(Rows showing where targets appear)
>> START
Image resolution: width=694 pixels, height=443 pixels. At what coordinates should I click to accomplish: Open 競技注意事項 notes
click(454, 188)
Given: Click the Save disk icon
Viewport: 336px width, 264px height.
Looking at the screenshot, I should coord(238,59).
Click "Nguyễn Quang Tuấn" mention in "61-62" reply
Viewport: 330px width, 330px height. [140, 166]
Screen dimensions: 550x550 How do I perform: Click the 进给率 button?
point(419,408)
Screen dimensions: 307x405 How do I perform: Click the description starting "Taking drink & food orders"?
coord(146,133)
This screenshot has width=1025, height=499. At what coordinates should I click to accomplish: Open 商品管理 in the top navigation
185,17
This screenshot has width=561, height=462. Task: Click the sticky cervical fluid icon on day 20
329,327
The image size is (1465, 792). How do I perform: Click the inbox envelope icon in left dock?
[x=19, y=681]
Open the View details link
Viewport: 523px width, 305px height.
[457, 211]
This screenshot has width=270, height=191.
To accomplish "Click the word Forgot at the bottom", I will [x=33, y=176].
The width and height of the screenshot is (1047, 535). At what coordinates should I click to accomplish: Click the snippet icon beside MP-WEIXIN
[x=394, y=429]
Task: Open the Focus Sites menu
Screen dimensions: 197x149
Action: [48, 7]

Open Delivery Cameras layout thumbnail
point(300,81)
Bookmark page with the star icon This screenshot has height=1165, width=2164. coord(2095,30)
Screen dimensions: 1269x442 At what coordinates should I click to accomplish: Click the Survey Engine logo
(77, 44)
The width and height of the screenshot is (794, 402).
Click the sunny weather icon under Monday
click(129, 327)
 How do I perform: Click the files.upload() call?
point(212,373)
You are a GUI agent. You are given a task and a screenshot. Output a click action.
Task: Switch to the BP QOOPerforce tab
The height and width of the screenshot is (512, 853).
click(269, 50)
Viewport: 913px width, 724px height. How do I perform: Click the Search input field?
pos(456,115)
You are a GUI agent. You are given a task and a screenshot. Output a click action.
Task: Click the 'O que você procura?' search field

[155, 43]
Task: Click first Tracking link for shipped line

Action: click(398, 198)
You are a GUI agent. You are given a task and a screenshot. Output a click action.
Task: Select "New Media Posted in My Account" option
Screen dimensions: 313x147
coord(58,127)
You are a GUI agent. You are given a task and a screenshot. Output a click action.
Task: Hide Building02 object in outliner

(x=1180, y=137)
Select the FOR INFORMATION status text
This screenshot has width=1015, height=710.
>> END
Edit the listing above by changing every "Screen dimensions" to "Screen size" and leaving everything else untouched.

(RESPONSE FOR THIS EXERCISE)
Image resolution: width=694 pixels, height=443 pixels. At what coordinates should I click to accomplish: Open 競技注意事項 notes
click(454, 188)
Given: Click the Save disk icon
Viewport: 336px width, 264px height.
Looking at the screenshot, I should coord(238,59).
Click "Nguyễn Quang Tuấn" mention in "61-62" reply
Viewport: 330px width, 330px height. [140, 166]
Screen size: 550x550 How do I perform: Click the 进给率 button?
point(419,408)
Screen size: 307x405 How do I perform: Click the description starting "Taking drink & food orders"?
coord(146,133)
This screenshot has width=1025, height=499. At what coordinates should I click to accomplish: Open 商品管理 in the top navigation
185,17
This screenshot has width=561, height=462. Task: Click the sticky cervical fluid icon on day 20
329,327
The image size is (1465, 792). How do I perform: Click the inbox envelope icon in left dock?
[x=19, y=681]
Open the View details link
Viewport: 523px width, 305px height.
[457, 211]
This screenshot has width=270, height=191.
To accomplish "Click the word Forgot at the bottom", I will [x=33, y=176].
The width and height of the screenshot is (1047, 535). At what coordinates should I click to accomplish: Click the snippet icon beside MP-WEIXIN
[x=394, y=429]
Task: Open the Focus Sites menu
Screen size: 197x149
Action: [48, 7]

Open Delivery Cameras layout thumbnail
point(300,81)
Bookmark page with the star icon This screenshot has height=1165, width=2164. coord(2095,30)
Screen size: 1269x442 At what coordinates should I click to accomplish: Click the Survey Engine logo
(77, 44)
The width and height of the screenshot is (794, 402).
Click the sunny weather icon under Monday
click(129, 327)
 How do I perform: Click the files.upload() call?
point(212,373)
You are a GUI agent. You are given a task and a screenshot. Output a click action.
Task: Switch to the BP QOOPerforce tab
The height and width of the screenshot is (512, 853).
click(269, 50)
Viewport: 913px width, 724px height. How do I perform: Click the Search input field?
pos(456,115)
You are a GUI agent. You are given a task and a screenshot. Output a click action.
Task: Click the 'O que você procura?' search field

[155, 43]
Task: Click first Tracking link for shipped line

Action: click(398, 198)
You are a GUI agent. You are given a task and a screenshot. Output a click action.
Task: Select "New Media Posted in My Account" option
Screen size: 313x147
coord(58,127)
You are a GUI agent. You are given a task and a screenshot. Output a click action.
Task: Hide Building02 object in outliner

(x=1180, y=137)
Select the FOR INFORMATION status text
This screenshot has width=1015, height=710.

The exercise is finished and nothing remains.